Impact
An attacker who can reach the network and possesses low‑privilege credentials may send specially crafted input to a UniFi OS device, leading the system to execute arbitrary shell commands on the device. The vulnerability is an instance of Improper Input Validation (CWE‑20) and can compromise the confidentiality, integrity, and availability of the affected device, potentially allowing the attacker to gain full administrative control or to pivot to other devices on the network. The impact is limited to devices that process the malicious input, but the compromised device could serve as an entry point to a larger network.
Affected Systems
The affected products include several Ubiquiti Inc. systems that run UniFi OS, such as the EFG, ENVR, Express, UCG, UCK, UDM, UDR, UDW, UNAS, UNVR, and UniFi OS Server families.

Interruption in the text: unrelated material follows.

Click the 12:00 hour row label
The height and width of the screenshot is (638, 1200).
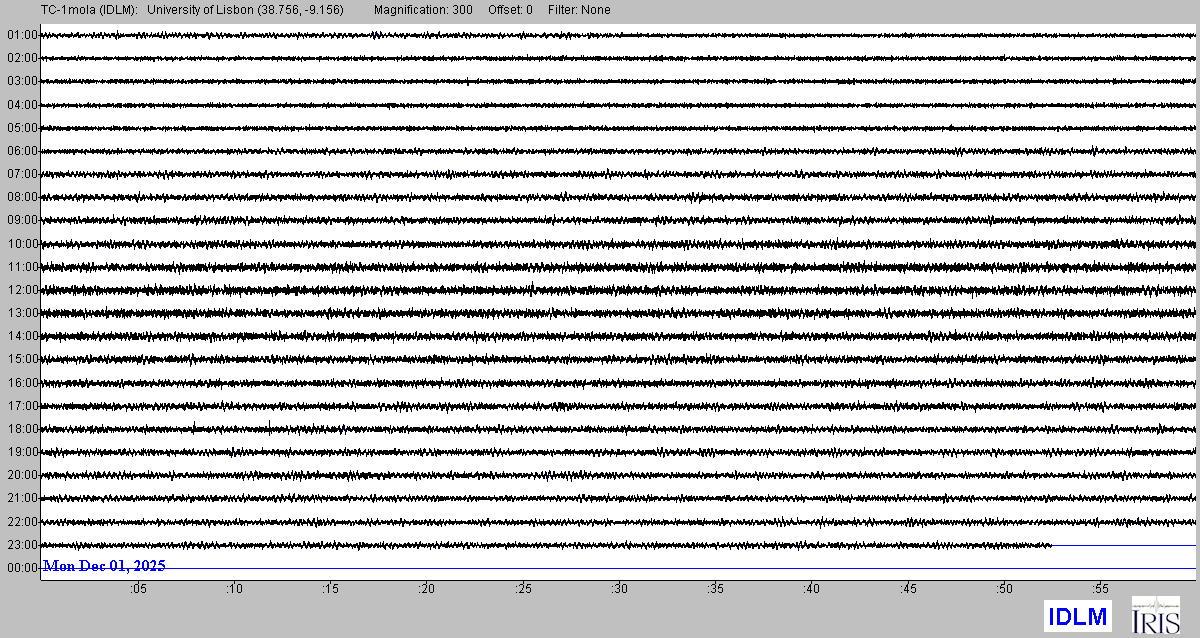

The specific firmware or software versions are not enumerated in the advisory, so any installation running UniFi OS that exposes the vulnerable input handling code is potentially at risk.
Risk and Exploitability
The CVSS score of 9.9 indicates a critical severity, while the EPSS score is unavailable, so it is unclear how often the vulnerability is currently exploited. It is not listed in the CISA KEV catalog, but the high CVSS and the fact that it requires only network access and low privileges make it a high‑risk threat. A likely attack vector involves an actor on the same local network or remotely with VPN or other authorized access, sending crafted payloads to the vulnerable endpoint. If successful, the attacker could run arbitrary commands, install malware, or exfiltrate data. The exploit would succeed without needing elevated privileges or prior compromise beyond low‑privilege network access, making it a serious threat to any compromised network segment.